2 前項の規定にかかわらず、無効な無償行為に基づく債務の履行として給付を受けた者は、給付を受けた当時その行為が無効であること(給付を受けた後に前条の規定により初めから無効であったものとみなされた行為にあっては、給付を受けた当時その行為が取り消すことができるものであること)を知らなかったときは、その行為によって現に利益を受けている限度において、返還の義務を負う。
3 第1項の規定にかかわらず、行為の時に意思能力を有しなかった者は、その行為によって現に利益を受けている限度において、返還の義務を負う。
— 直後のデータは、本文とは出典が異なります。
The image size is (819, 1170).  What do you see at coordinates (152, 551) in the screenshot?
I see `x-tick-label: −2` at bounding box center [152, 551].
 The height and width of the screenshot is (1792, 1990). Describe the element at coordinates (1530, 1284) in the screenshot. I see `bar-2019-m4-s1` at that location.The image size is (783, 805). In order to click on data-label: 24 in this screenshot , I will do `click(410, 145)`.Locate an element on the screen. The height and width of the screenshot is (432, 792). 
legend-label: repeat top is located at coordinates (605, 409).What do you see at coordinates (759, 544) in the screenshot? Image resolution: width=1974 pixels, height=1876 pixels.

行為の時に制限行為能力者であった者についても、同様とする。
2025.08.09 06:03
たけしさん
(No.8)
勉強嫌いの行政書士さん

ご丁寧なご指摘を誠にありがとうございます。
独学の雑な解釈に対し、細やかな修正を加えて下さり感謝です。

(民法95条)錯誤による契約の取消し
(96条)詐欺・強迫による契約の取消し

(121条)
取り消された行為は、初めから無効であったものとみなす(遡及効)

(121条2項)
無効な行為に基づく債務の履行として給付を受けた者は、相手方を原状に復させる義務を負う

この「相手方」という規定を勝手に双方だと誤認識していた点(給付を受けた者が相手側に対し原状回復義務を負う)は強く反省します。

また、「3条の2(意志無能力者)、90条(公序良俗違反)、93条(心裡留保)、94条(通謀虚偽表示)」の場合でも上記の流れとなる。

根拠となる条文と流れを教えていただきありがとうございます。